Your objective:
Print the stretch of the listing below that opens with the line containing "Identify the location of bunny-charm-icon." and closes with the line containing "coordinates (388, 318).", both lines included, reproducing every line without change.

Extracted material:
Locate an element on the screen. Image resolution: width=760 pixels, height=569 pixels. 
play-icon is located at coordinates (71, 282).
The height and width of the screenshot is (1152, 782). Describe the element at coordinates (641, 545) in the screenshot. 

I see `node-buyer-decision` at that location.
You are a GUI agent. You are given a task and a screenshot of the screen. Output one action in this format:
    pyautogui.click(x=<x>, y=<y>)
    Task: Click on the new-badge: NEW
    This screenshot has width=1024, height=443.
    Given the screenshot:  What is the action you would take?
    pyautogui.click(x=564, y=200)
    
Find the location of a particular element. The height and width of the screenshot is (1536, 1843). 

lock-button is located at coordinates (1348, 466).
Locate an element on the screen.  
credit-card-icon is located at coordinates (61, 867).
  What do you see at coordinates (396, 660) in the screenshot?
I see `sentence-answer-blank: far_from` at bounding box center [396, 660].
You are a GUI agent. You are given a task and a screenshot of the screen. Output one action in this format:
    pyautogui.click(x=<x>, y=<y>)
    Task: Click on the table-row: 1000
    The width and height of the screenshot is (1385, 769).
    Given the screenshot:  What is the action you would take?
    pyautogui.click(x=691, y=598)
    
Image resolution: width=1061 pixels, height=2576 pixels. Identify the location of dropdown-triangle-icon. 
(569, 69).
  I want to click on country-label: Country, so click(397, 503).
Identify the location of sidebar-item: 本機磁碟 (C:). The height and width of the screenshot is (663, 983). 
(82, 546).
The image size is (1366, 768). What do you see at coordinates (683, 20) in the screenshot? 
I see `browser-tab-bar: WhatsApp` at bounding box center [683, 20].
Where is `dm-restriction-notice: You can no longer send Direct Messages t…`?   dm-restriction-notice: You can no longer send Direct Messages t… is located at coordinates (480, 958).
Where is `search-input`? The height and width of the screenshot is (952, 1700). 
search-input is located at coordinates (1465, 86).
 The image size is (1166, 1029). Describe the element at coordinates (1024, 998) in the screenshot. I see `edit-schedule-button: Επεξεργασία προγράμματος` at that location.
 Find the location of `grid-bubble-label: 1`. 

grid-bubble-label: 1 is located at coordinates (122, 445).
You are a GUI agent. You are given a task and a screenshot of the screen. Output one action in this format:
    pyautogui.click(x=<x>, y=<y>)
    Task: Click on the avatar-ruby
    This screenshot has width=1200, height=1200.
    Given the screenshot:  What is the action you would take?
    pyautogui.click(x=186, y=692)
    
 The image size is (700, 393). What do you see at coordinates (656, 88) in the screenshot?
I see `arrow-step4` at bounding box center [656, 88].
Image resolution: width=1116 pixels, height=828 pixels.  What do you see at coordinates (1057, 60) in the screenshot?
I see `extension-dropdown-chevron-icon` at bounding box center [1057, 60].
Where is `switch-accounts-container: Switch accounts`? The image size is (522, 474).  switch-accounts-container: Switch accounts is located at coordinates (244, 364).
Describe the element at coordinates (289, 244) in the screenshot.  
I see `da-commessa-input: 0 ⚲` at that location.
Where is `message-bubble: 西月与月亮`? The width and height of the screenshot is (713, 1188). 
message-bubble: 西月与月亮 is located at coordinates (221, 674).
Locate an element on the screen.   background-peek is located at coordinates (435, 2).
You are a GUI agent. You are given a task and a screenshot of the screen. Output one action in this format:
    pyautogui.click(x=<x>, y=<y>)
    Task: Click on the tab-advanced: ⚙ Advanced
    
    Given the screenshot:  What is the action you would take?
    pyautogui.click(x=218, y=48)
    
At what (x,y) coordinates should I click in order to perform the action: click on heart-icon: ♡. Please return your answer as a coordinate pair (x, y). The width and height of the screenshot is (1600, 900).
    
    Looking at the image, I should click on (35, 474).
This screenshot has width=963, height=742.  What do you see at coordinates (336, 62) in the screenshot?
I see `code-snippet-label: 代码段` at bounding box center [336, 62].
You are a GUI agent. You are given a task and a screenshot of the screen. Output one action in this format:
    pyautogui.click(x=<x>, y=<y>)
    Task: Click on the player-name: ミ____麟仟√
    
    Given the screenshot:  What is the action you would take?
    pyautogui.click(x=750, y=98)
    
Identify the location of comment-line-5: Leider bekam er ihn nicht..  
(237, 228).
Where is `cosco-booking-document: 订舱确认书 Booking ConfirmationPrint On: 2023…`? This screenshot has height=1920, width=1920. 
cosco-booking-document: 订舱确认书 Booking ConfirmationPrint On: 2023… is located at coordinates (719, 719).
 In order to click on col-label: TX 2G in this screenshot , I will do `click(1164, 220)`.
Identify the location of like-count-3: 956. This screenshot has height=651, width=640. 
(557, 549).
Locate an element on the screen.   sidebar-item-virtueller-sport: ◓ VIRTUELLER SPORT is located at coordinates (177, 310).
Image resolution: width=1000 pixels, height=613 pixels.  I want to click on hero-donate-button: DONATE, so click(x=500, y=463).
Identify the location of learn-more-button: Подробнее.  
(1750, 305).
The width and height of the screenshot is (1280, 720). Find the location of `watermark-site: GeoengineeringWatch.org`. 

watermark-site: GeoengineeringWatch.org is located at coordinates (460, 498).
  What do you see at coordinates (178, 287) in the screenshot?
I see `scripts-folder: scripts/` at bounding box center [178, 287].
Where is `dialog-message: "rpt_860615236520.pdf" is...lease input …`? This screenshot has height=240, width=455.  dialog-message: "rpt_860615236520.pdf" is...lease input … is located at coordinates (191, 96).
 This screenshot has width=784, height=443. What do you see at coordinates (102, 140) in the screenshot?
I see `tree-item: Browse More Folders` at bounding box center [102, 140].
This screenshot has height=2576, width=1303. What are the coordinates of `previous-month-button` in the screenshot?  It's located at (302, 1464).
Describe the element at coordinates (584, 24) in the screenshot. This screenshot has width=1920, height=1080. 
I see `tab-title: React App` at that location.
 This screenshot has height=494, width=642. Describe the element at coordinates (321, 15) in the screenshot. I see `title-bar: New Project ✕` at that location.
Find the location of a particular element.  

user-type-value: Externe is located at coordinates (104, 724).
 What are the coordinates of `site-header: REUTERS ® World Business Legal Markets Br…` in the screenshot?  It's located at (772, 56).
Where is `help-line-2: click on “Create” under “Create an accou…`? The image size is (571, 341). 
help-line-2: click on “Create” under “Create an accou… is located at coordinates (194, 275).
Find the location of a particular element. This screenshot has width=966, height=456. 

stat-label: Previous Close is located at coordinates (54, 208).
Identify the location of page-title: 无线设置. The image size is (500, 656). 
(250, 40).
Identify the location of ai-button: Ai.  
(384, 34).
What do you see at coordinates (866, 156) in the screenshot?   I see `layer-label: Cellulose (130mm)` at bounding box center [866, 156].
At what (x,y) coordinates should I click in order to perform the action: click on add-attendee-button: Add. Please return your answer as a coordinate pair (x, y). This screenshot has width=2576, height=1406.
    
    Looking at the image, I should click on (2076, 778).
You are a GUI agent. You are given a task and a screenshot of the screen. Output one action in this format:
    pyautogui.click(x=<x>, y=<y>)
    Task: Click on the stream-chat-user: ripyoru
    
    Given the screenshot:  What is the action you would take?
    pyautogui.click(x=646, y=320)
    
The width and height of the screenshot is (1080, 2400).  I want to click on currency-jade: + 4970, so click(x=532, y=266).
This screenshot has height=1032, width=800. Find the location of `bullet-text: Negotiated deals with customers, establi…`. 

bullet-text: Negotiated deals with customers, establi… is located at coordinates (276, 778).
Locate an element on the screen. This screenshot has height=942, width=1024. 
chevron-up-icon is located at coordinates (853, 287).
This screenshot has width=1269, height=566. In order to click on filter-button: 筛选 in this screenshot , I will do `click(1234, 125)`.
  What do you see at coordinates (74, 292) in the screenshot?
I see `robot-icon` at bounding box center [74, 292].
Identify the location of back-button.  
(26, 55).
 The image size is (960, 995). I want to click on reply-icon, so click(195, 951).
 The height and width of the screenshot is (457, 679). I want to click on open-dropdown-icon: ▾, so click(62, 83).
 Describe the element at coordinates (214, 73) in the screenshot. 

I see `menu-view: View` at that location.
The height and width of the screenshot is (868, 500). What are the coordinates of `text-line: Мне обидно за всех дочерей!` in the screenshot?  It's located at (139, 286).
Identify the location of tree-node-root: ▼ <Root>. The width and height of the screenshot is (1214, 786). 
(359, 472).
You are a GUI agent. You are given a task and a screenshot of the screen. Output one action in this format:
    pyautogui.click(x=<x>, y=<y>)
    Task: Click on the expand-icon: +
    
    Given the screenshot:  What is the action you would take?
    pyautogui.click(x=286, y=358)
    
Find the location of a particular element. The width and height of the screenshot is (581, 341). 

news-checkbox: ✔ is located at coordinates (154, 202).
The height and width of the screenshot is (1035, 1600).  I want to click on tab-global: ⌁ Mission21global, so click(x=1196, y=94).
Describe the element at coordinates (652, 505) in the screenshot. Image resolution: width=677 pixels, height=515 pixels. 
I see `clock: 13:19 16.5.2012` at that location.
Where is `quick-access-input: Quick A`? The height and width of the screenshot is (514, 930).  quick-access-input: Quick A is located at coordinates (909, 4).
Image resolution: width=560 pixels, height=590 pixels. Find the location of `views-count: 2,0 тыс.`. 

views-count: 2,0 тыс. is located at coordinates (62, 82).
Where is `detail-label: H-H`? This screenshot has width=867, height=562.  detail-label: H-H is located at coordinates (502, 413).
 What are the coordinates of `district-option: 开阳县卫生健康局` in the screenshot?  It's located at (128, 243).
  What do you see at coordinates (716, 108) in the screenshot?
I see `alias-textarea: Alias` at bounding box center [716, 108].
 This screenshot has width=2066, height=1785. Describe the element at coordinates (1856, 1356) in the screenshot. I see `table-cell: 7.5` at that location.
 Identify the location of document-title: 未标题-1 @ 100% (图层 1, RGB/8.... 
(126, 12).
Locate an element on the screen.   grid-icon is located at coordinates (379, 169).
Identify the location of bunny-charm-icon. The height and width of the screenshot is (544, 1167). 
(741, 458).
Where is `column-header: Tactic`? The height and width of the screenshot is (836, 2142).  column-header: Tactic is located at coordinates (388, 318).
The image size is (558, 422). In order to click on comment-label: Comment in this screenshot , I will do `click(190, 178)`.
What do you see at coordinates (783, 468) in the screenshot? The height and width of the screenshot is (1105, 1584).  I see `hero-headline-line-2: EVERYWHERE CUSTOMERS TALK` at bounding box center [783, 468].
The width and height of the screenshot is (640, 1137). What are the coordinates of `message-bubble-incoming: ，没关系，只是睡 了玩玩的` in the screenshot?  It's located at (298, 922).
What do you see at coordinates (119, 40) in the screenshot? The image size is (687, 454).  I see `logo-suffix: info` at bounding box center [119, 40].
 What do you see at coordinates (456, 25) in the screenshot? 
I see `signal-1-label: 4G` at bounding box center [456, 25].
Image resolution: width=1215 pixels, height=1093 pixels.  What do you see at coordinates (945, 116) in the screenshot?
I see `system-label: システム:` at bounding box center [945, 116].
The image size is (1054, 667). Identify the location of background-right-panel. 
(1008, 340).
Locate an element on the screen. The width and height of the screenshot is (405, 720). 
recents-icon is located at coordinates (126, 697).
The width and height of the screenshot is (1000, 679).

The completed task:
Identify the location of bunny-charm-icon. The height and width of the screenshot is (544, 1167). 
(741, 458).
Where is `column-header: Tactic`? The height and width of the screenshot is (836, 2142).  column-header: Tactic is located at coordinates (388, 318).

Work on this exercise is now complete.